Rekan guru komunitas sekolah negeri umumnya membawa angin bahagia tentang proses KBM. Namun sebaliknya komunitas rekan guru swasta atau negeri pinggiran terkadang membawa suara hati kepiluan. Betapa susahnya menjalankan proses idealitas pendidikan. Seperti tercermin dalam ungkapan hati di atas, ada nuansa yang tampak beda. Meski tak semua sekolah seperti itu, gambaran tersebut menunjukkan suatu budaya akademik yang menyelimuti kultur nyata pelajar, guru, dan juga sistem sekolah antara sekolah negeri, swasta, dan negeri pinggiran.
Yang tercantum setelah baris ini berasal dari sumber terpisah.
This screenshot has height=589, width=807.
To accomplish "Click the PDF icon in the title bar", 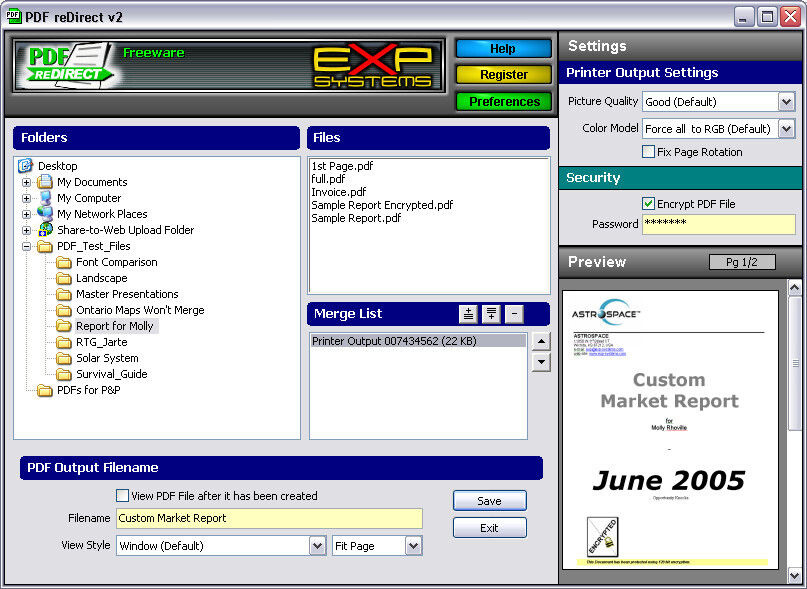I will [12, 16].
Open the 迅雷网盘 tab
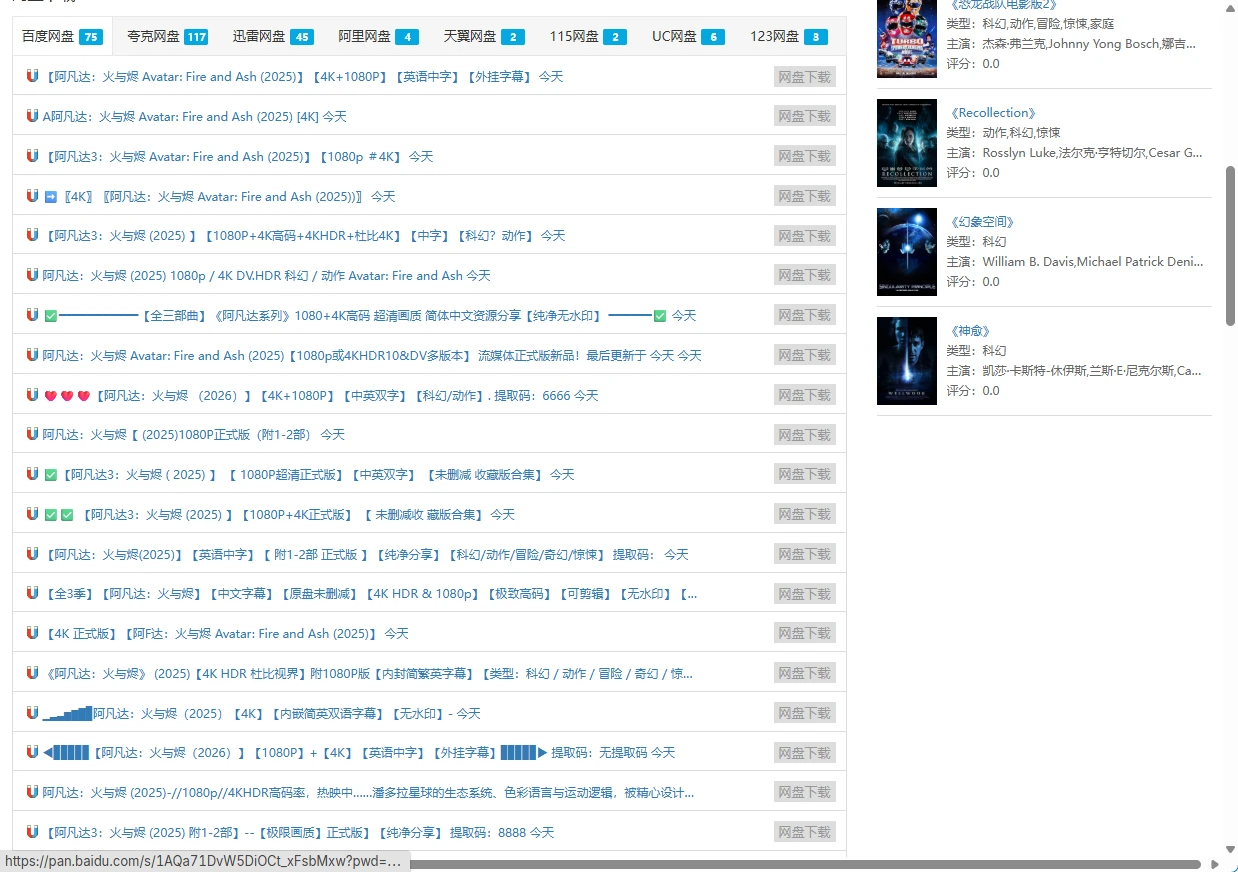The width and height of the screenshot is (1238, 872). pyautogui.click(x=272, y=37)
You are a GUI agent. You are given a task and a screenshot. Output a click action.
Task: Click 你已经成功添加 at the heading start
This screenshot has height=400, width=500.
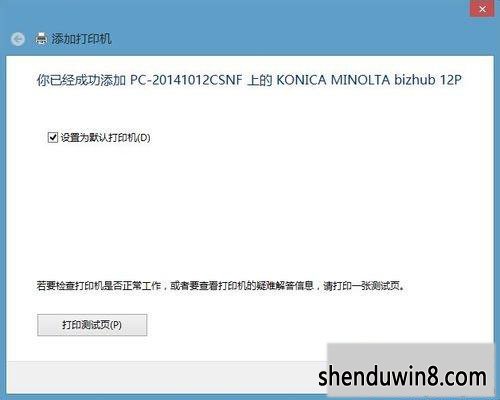click(81, 80)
Kenyataan tersebut merupakan problem riil dunia pendidikan. Tanpa bermaksud membuat jurang pemisah negeri dan swasta, harus diakui kultur negeri selalu dianggap lebih progres. Sementara swasta, meski memiliki kontribusi riil, selalu berada pada level dua.
Terdapat sejumlah hal yang menimbulkan nuansa tersebut, yakni pola Penerimaan Siswa Baru (PSB), pencitraan masyarakat, latar ekonomi dan lemahnya sistem.
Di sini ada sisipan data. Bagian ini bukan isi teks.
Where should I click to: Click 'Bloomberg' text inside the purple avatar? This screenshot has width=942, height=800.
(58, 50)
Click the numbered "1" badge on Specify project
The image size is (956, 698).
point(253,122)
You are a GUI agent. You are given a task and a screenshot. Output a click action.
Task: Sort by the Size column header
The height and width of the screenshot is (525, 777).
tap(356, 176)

Pertama, pola PSB. Sejak dekade akhir 1980-an hingga tahun 2007 kemarin, belum terciptakan rasa keadilan pola PSB bagi sekolah swasta. Masih terasa sikap mendua dari pengambil kebijakan dan juga komunitas sekolah negeri.
Ketika pemerintah menggulirkan EBTANAS (Evaluasi Belajar Tahap Akhir Nasional) tahun 1987, masuk sekolah negeri SMP/SMA/STM/SMEA (SMK) menggunakan pola bursa passing grade (PG) NEM (Nilai Ebtanas Murni). Pola ini terus dianut hingga tahun 2005 ini. Repotnya, dalam bursa NEM, pihak Dinas Pendidikan, masih mendikotomikan swasta – negeri dengan memilah pola pendaftaran, swasta tak pernah dilibatkan bersama. Praktis, swasta hanya kebagian siswa yang tidak diterima di sekolah negeri alias “buangan”..
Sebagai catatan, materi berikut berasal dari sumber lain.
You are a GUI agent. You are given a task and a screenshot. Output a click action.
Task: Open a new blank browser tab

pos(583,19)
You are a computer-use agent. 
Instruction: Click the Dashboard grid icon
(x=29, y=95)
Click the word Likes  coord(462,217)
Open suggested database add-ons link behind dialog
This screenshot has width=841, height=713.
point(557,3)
Kenyataan tersebut telah mencipta mentalitet yang tidak sehat, baik dikalangan siswa, orang tua, dan juga masyarakat umum, bahkan guru. Sekolah negeri yang memiliki PG tinggi akan dicap sebagai sekolah favorit dan penuh gelimang prestasi. Sementara yang PG nya rendah --- bahkan untuk swasta tak pernah mengenal batas PG ---- masyarakat mencap sebagai sekolah ecek-ecek, tak berkualitas. Suatu asumsi yang menyakitkan.
Secara psikologis, siswa yang masuk sebuah sekolah dengan PG tinggi, memiliki mentalitet “pemenang”. Etos belajarpun meningkat. Apalagi dengan cap di masyarakat sebagai “siswa pandai” karena bersekolah di tempat favorit. Dan sebaliknya yang PG rendah siswa menyadari sebagai orang yang “kalah”.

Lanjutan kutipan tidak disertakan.